*TASK DETAILS*: What needs transcribing is the line with "Given: Collapse the Политики section chevron" and every line after it to the end of the records, exactly and alone, with no pictures.

*DATASET EXTRACT*:
------------------------------------------------------------
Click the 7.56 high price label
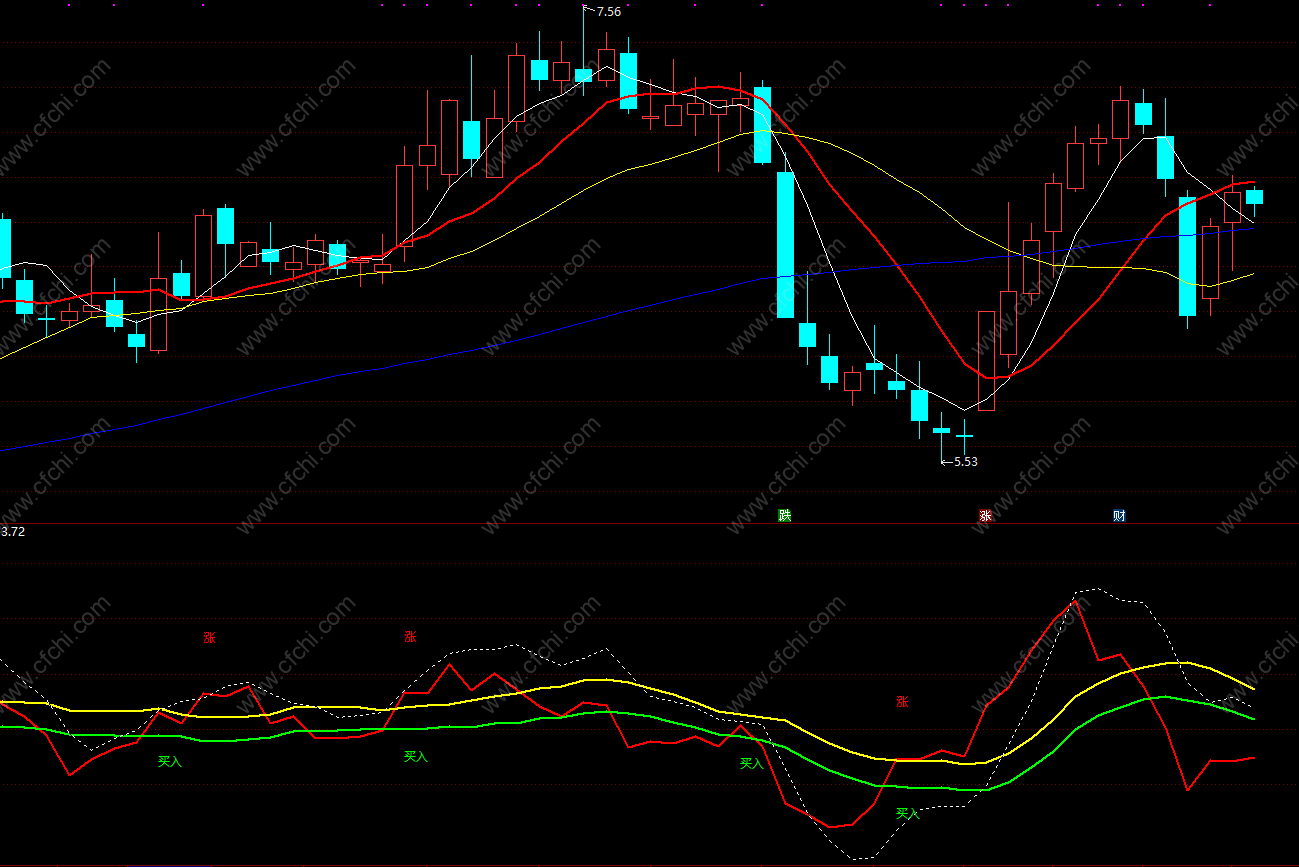The image size is (1299, 867). (x=608, y=12)
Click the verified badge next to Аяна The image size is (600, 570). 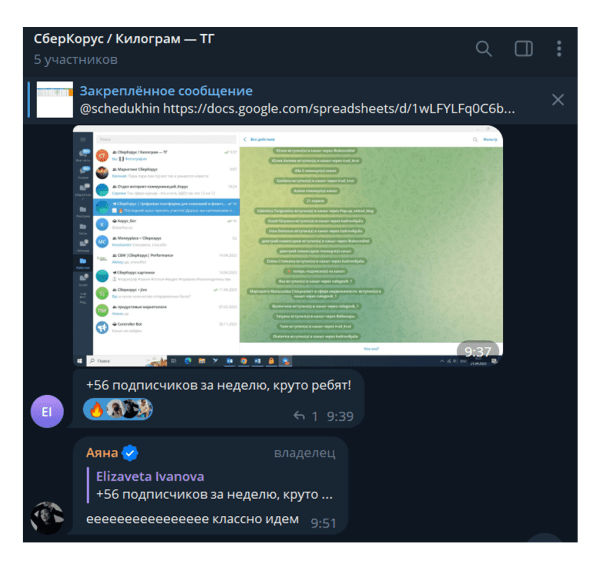(x=130, y=453)
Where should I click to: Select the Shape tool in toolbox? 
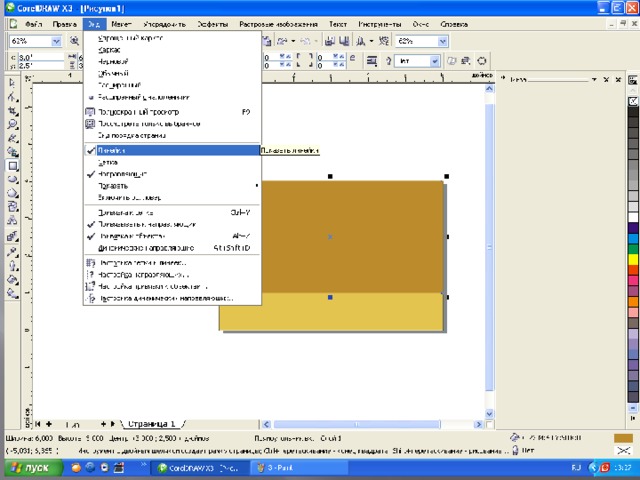(12, 99)
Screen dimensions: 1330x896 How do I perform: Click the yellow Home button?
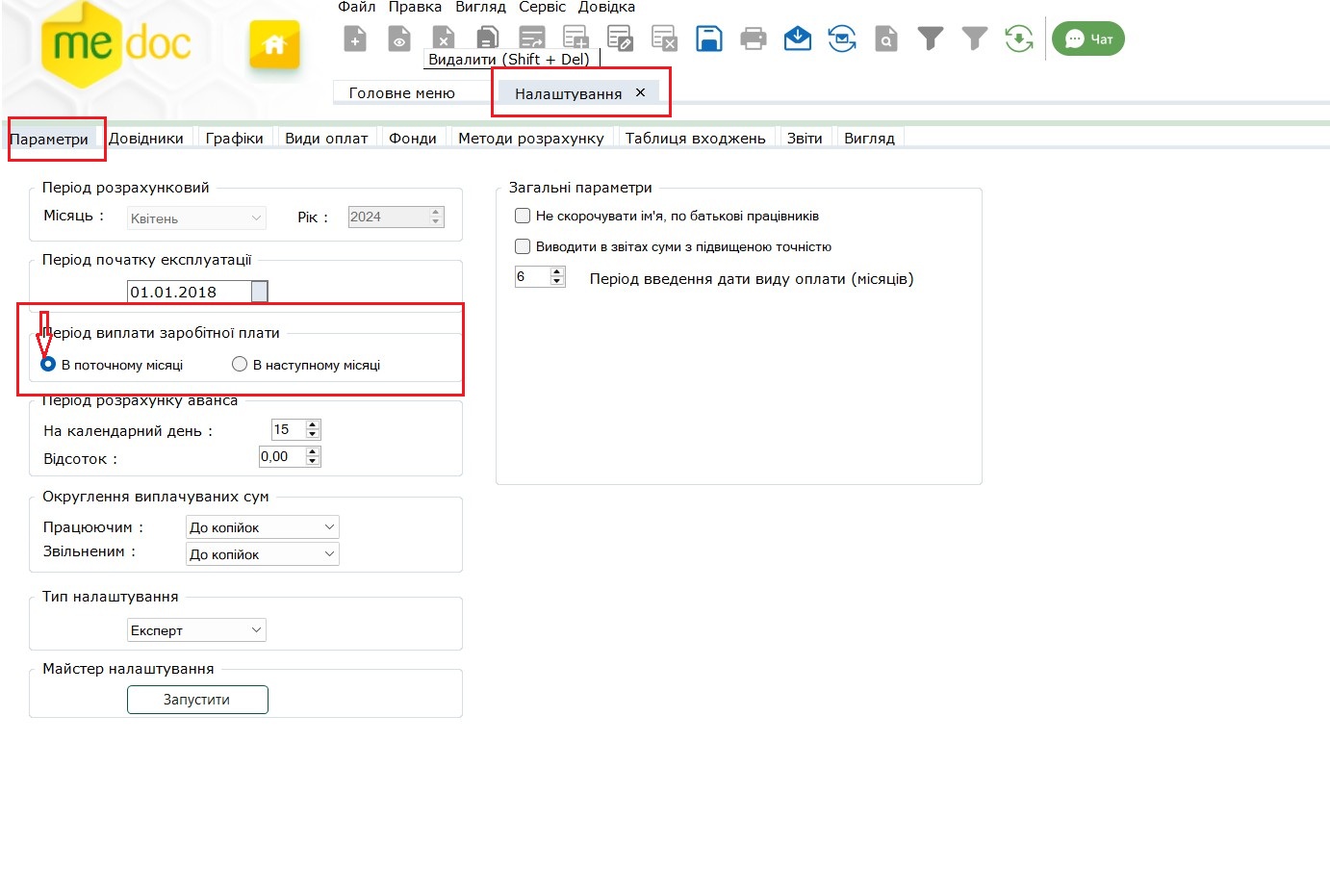coord(274,44)
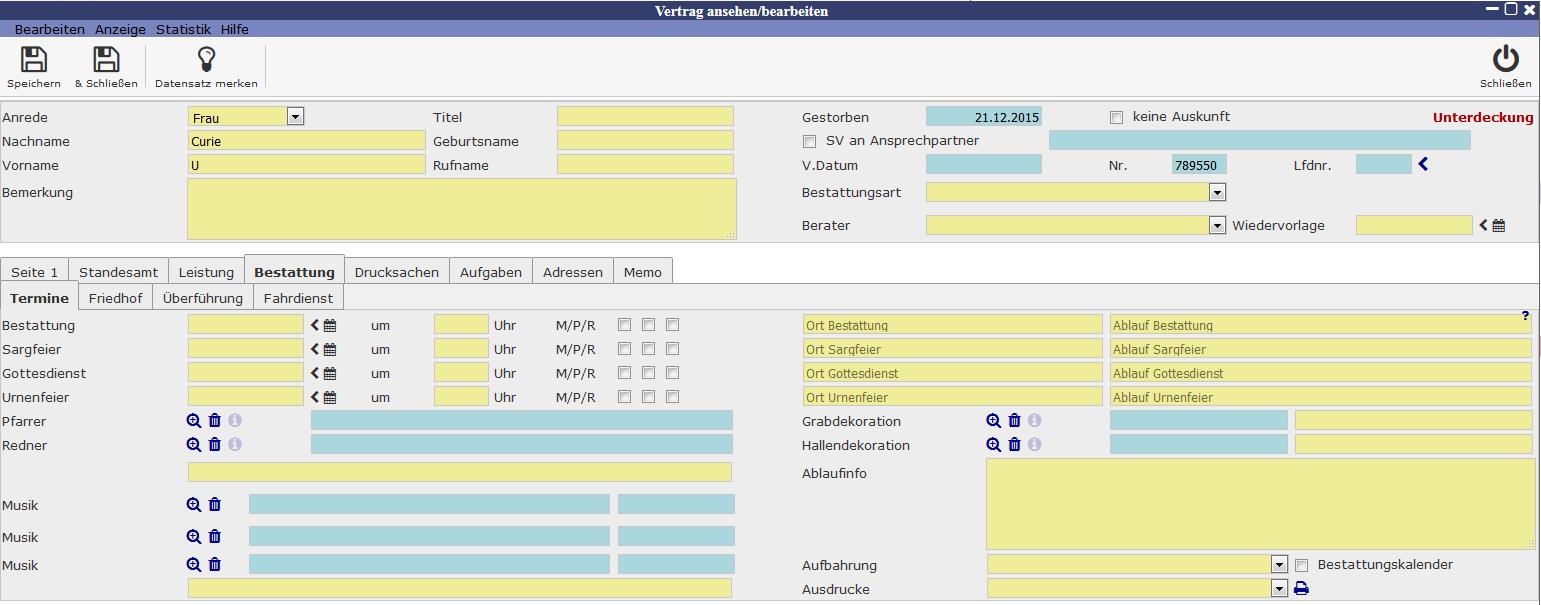Click the '& Schließen' save-and-close icon
Viewport: 1541px width, 605px height.
[106, 60]
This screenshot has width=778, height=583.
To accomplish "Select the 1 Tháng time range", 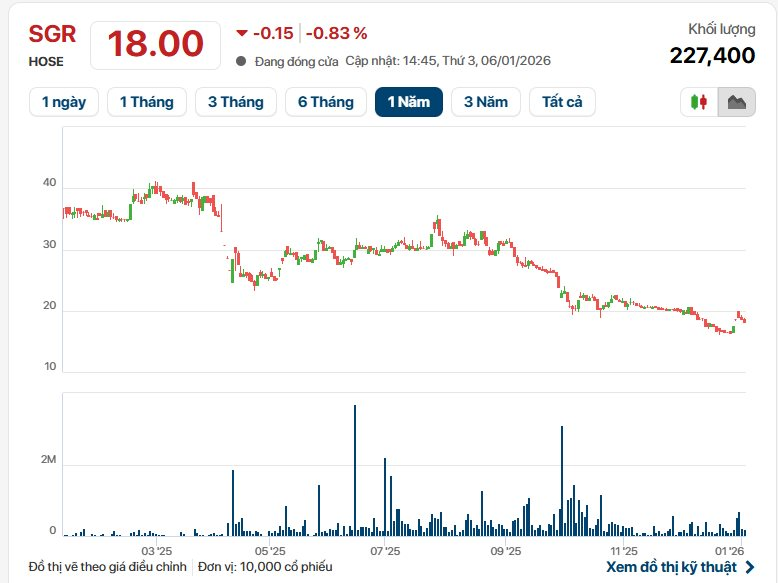I will tap(147, 102).
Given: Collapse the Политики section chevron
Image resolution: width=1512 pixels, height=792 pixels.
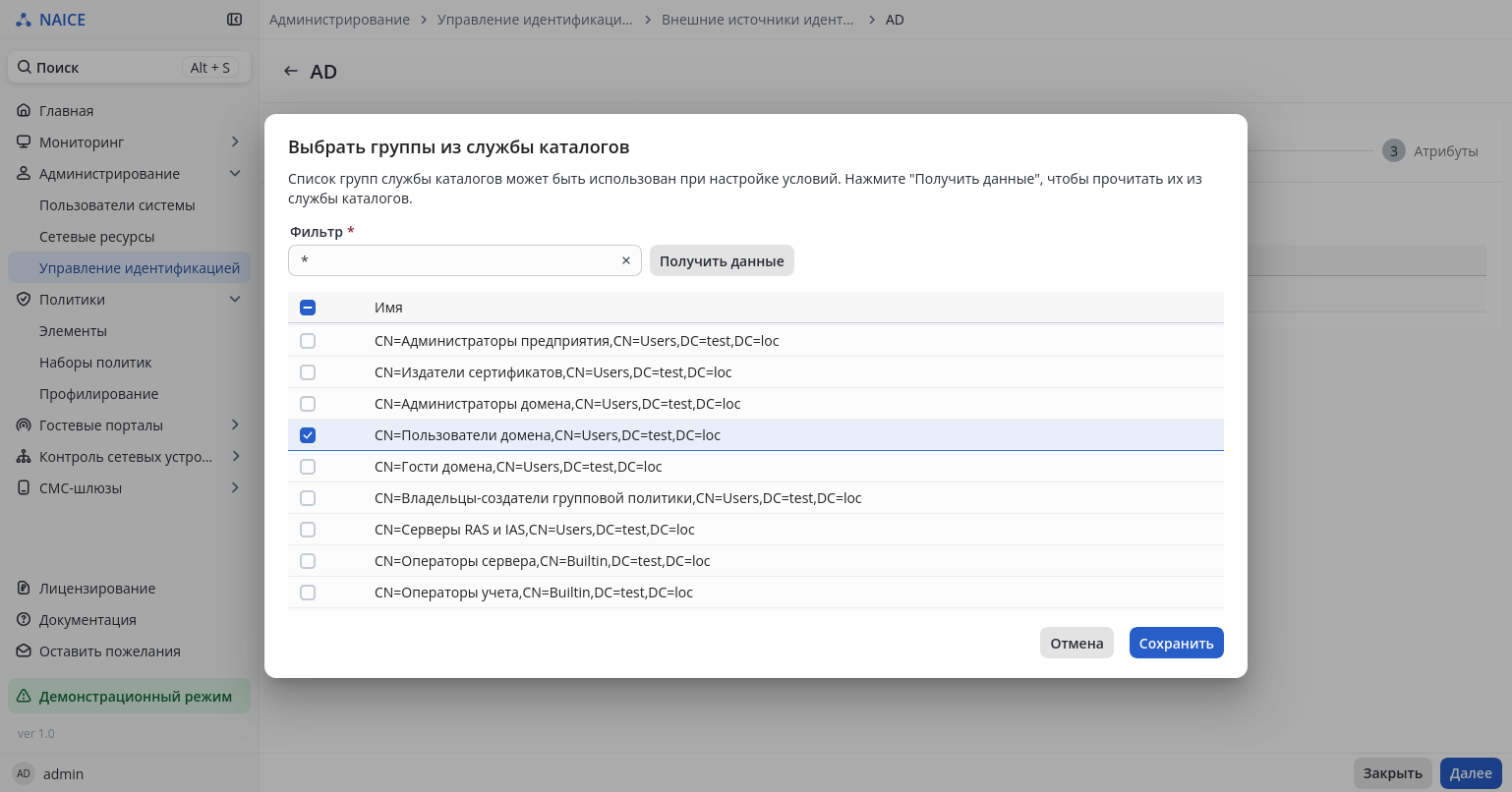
------------------------------------------------------------
*OUTPUT OF THE EXERCISE*:
Given: Collapse the Политики section chevron
Image resolution: width=1512 pixels, height=792 pixels.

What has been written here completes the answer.